男が、ドアノブに手をかけた。わずかに、シャルロットを振り返る。その目は再び最初に見た男の目だった。
「俺は君を信用したわけじゃない。ミウの為に、君は交換の人質だ。朝までこの部屋にいてもらう」
「その子は…ミウって子は…」
「あの子は、俺の妹だ」
「あそこよ」
ミウを先頭に、ワットとニース、パスは森の中の坂を一時間以上も登った。あまりの道に、馬は置いて来ざる得なかった。ようやくたどりついた少女の指先には、木造の小屋がある。ミウが立ち止まり、振り返った。
「行けば?仲間がいるわよ」
余裕を見せる少女の話し方に、ワットは眉をひそめた。
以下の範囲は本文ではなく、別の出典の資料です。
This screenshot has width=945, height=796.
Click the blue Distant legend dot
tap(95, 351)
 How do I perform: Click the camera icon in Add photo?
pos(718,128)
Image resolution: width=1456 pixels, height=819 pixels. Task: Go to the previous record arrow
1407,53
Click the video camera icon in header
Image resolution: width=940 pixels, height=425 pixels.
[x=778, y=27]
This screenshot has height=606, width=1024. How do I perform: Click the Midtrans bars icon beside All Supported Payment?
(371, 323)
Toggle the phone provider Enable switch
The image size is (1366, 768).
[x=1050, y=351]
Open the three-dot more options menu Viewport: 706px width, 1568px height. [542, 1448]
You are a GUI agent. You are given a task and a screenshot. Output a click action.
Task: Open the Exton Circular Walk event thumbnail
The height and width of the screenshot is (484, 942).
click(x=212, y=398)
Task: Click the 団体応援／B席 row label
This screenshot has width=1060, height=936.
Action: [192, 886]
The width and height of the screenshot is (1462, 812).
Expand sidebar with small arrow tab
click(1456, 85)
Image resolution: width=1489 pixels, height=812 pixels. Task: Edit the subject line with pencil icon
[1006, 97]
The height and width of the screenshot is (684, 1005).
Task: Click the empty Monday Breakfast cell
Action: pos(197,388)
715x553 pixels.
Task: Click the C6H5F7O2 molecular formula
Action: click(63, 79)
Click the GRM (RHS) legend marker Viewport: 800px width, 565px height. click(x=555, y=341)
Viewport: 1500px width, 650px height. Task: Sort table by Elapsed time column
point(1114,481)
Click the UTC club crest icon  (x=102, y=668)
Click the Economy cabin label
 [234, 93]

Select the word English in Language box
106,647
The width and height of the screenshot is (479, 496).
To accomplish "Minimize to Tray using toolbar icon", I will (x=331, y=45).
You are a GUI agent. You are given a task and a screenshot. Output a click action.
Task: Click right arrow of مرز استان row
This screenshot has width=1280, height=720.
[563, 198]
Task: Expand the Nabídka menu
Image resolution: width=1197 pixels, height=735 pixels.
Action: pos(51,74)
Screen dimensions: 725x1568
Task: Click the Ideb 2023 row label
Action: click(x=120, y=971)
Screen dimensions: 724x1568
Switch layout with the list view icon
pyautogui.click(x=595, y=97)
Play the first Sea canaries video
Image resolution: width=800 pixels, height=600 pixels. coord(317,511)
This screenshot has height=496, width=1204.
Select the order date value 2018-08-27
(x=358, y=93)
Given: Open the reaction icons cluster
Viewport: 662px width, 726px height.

「…クソガキが…」と漏らしながらも、一足で少女を追い抜かす。「オレも!」と、パスが続いた。ニースは少女に目を留めた。
「なぜ…、急に案内してくれる気になったんだ?」
ニースと目を合わせ、少女がにやりと笑った。この手の笑みを、ニースは知らないわけではなかった。勝利を確信する笑み――。
少女が、指を加えた。同時に吹かれる指笛――。甲高い音が、静かな森に響く。
「何を…?」
「…すぐわかるよ」
そのままの笑みで、少女は小屋に足を進めた。